3. Invite startup CEOs to serve on City Boards and Initiatives.

Accessibility is more valuable than money. Over the years, I was asked by Mayor Menino to serve on many boards and initiatives, side-by-side with prominent local business, academic and civic leaders. Not only did that give me access to the upper echelons of local establishments (critical in deal-making), but also provided invaluable experience in observing, listening, and interacting with vastly knowledgeable people.

4. Grant small low-interest loans to boost startup employment.


The turning point for Sonicbids was not raising $4.5M in venture capital but an early, small, low-interest loan from the Department of Neighborhood Development. The granting alone was enough to make us feel the City cared about our survival and growth, earning our loyalty. It also allowed us to hire two key employees at a critical time - a catalyst for future growth.

5. Get the City Press Office to push local startup success stories.

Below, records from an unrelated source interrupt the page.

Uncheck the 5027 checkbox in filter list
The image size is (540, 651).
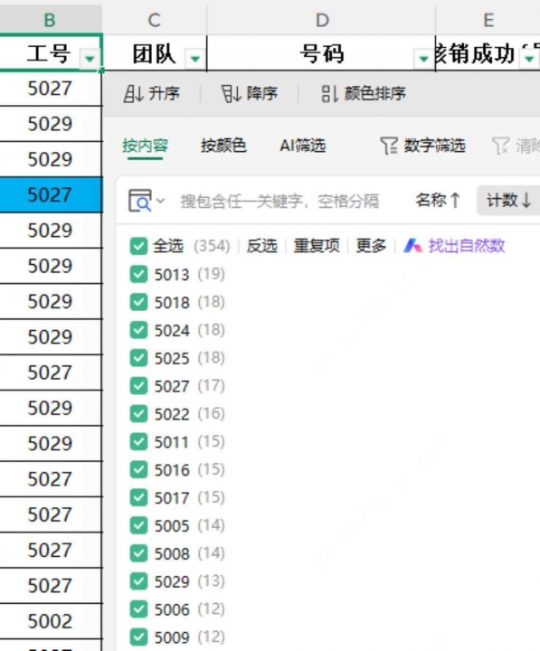tap(138, 386)
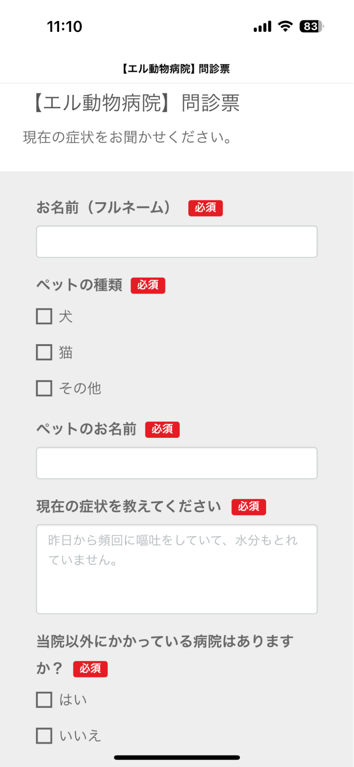Click the 必須 badge beside 現在の症状 label

point(249,506)
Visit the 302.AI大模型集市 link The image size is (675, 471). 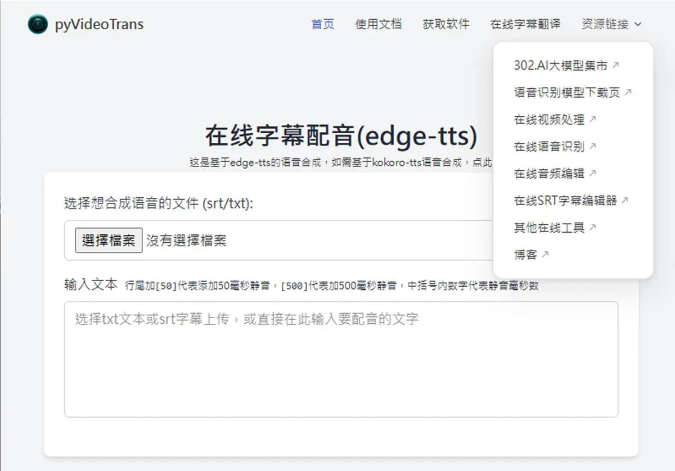561,65
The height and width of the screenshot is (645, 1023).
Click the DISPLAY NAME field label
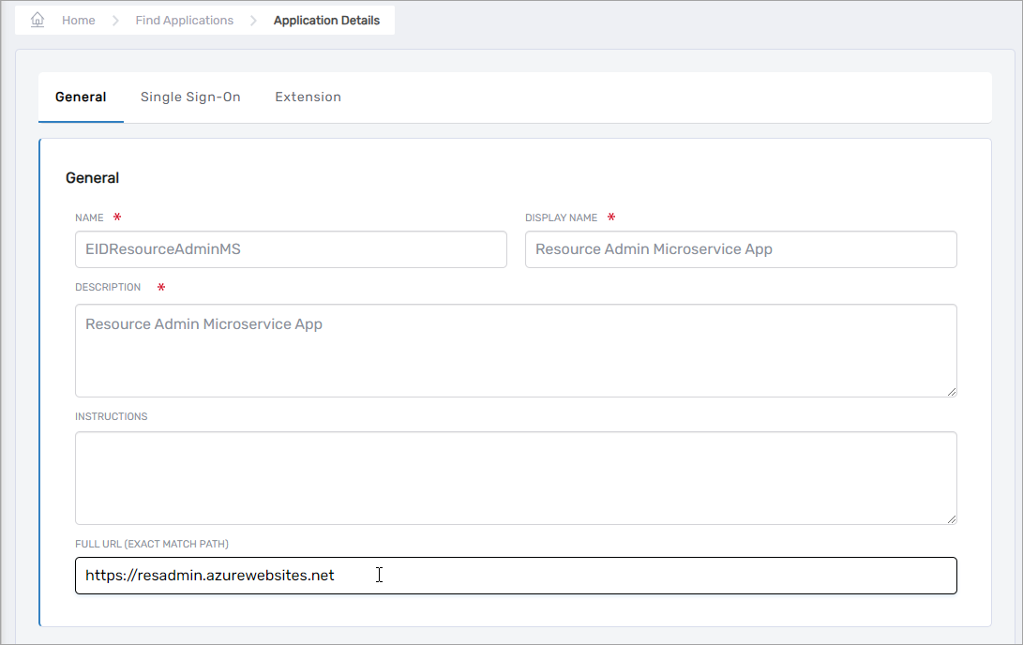click(561, 218)
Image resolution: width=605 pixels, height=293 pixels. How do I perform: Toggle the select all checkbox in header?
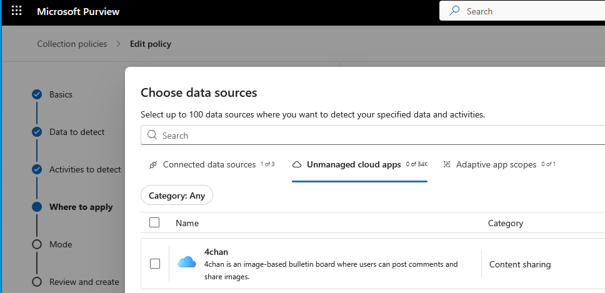click(155, 222)

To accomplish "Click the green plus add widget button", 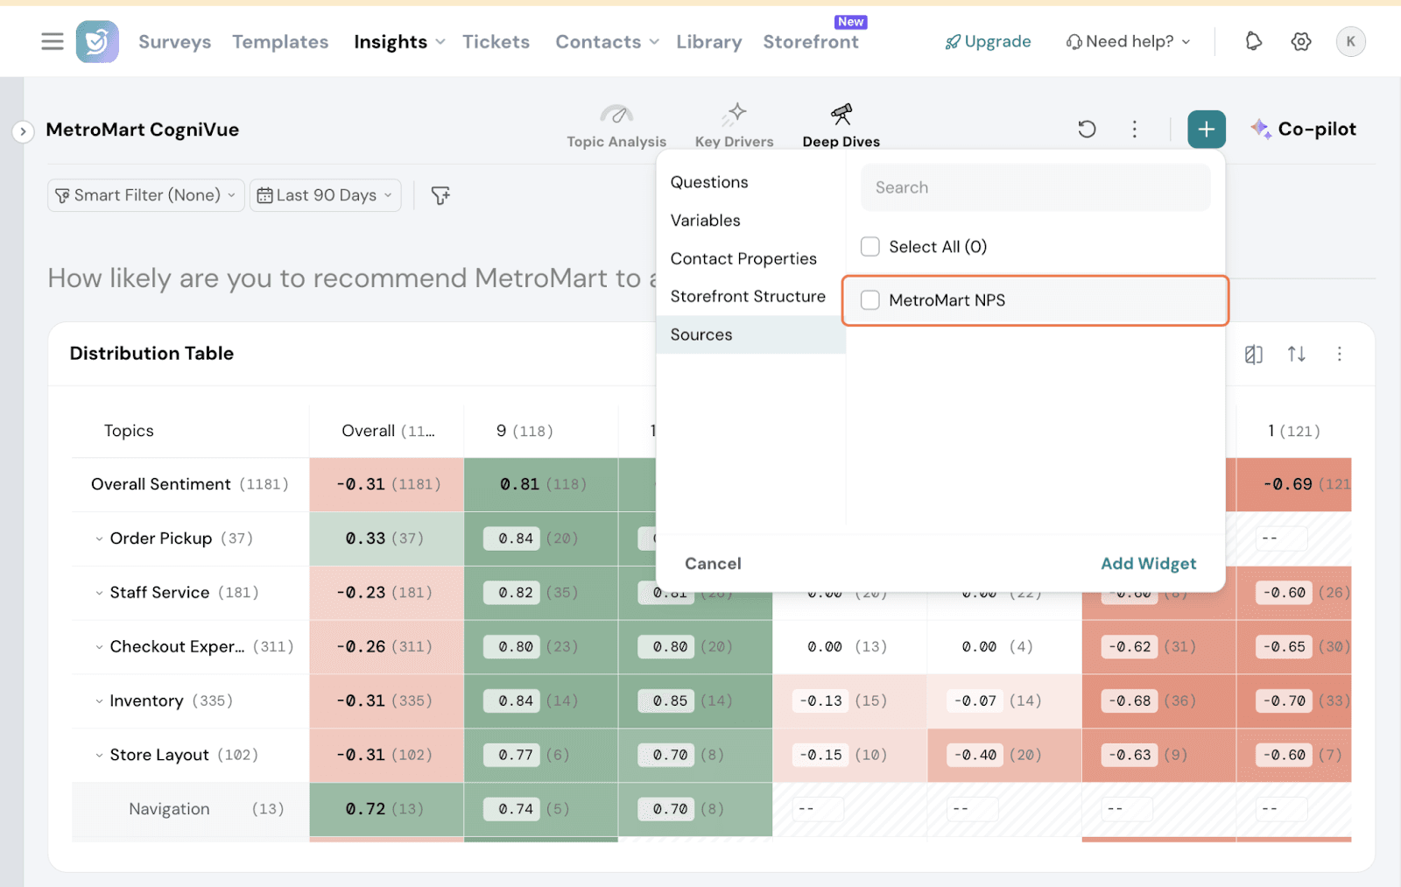I will [1206, 130].
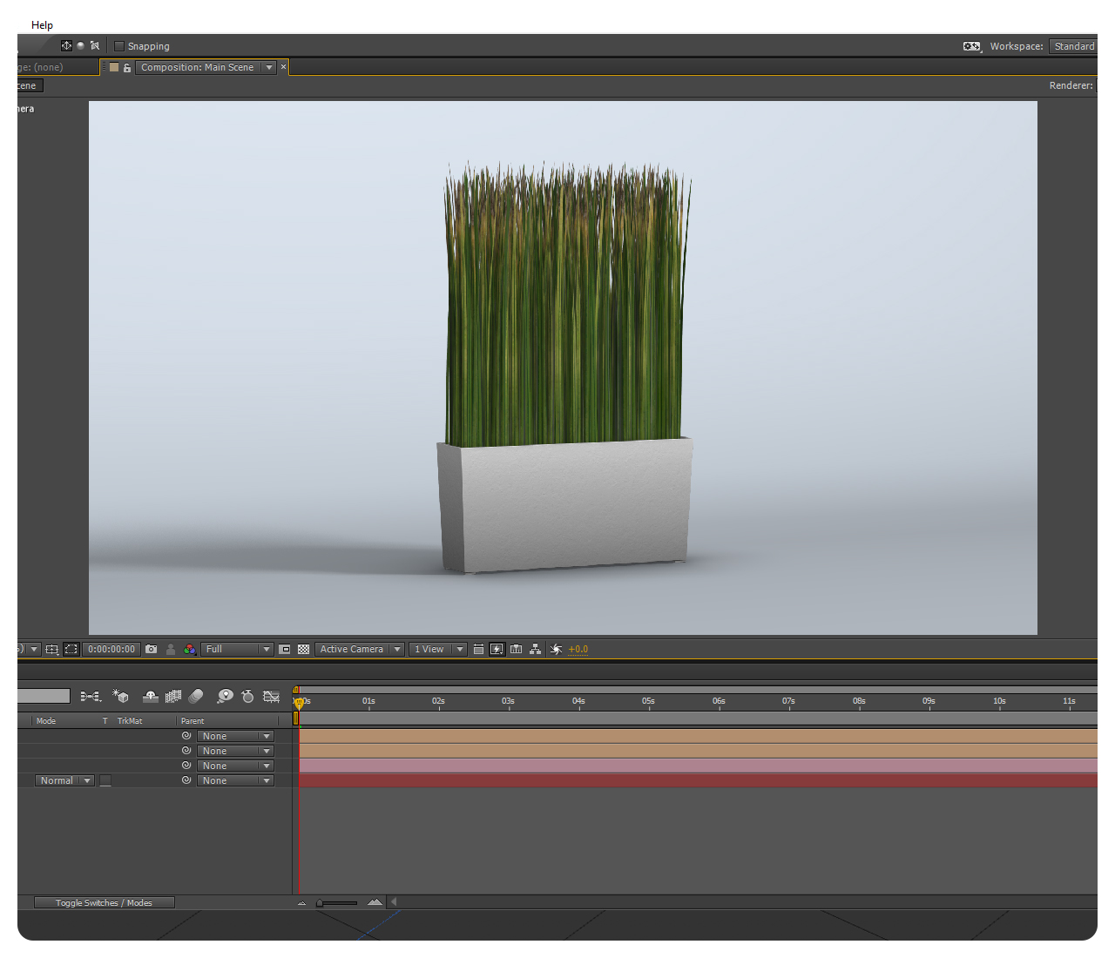Screen dimensions: 1115x958
Task: Toggle the preserve transparency box beside Normal
Action: (105, 781)
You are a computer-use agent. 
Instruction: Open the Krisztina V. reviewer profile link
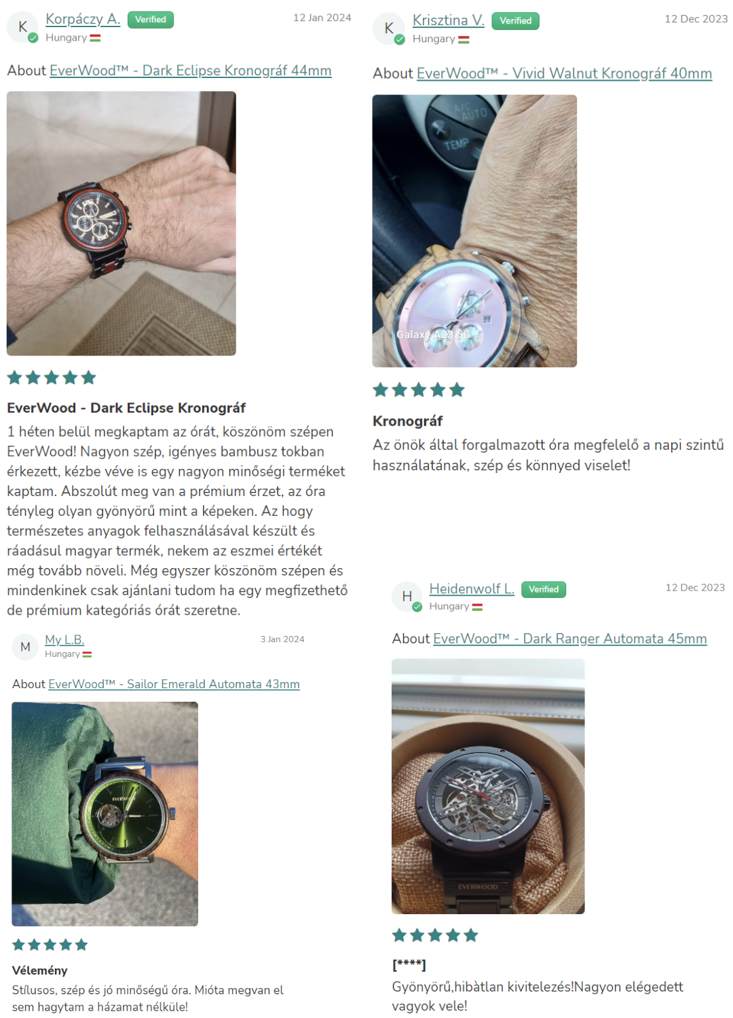tap(449, 20)
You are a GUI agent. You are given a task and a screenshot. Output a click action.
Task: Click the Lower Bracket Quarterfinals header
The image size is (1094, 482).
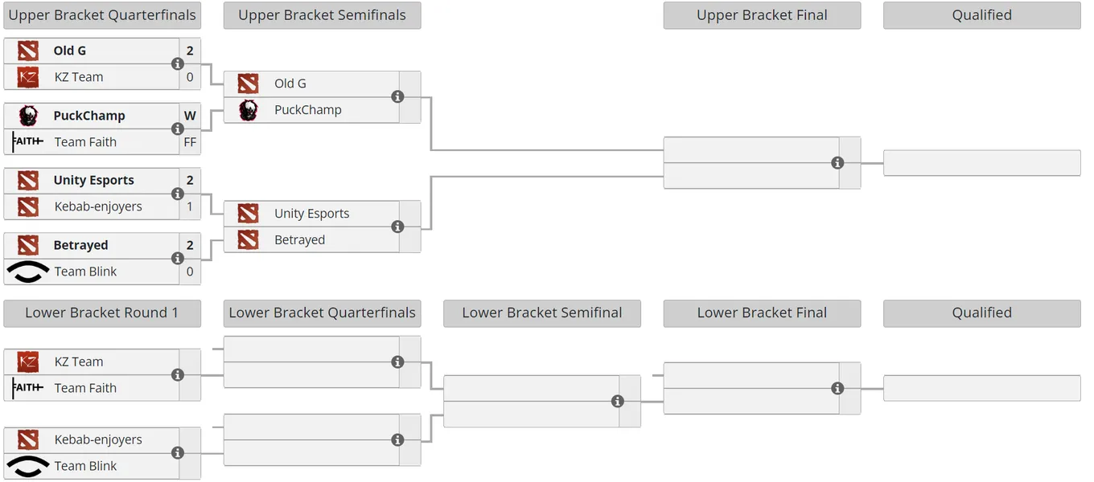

Startups need publicity to assist with recruiting and deal making. There’s nothing better than a well-placed mention in a speech by the Mayor or a plug of a Boston startup in a story written by local press or a national business blog or publication. Sonicbids benefitted from all of the above thanks to Mayor Menino’s support.

6. Sponsor initiatives that bring the local entrepreneurial community together.

With Mayor Menino’s blessing, I co-founded and lead Boston Young Entrepreneurs, an initiative that for five years brought together aspiring founders for knowledge sharing sessions at City Hall (as part of the One In Three initiative). The Mayor’s Boston World Partnerships, on whose board I also served, helped create many a productive networking event, whose benefits Sonicbids still reaps.


7. Create more affordable startup space.

The Innovation District is a great start, and Mass Challenge is growing in stature as a local accelerator. Less heralded but equally as important has been Mayor Menino’s focus on the SOWA district where Sonicbids is located. A small loan from the Boston Redevelopment Authority in 2007 made it possible for us to build out our own office space on Harrison Ave. That in turn helped attract dozens of young people (whom we employed) who moved into condos and apartments nearby and patronized shops and restaurants in what was once a run-down area.

8. Boost Boston’s creative scene.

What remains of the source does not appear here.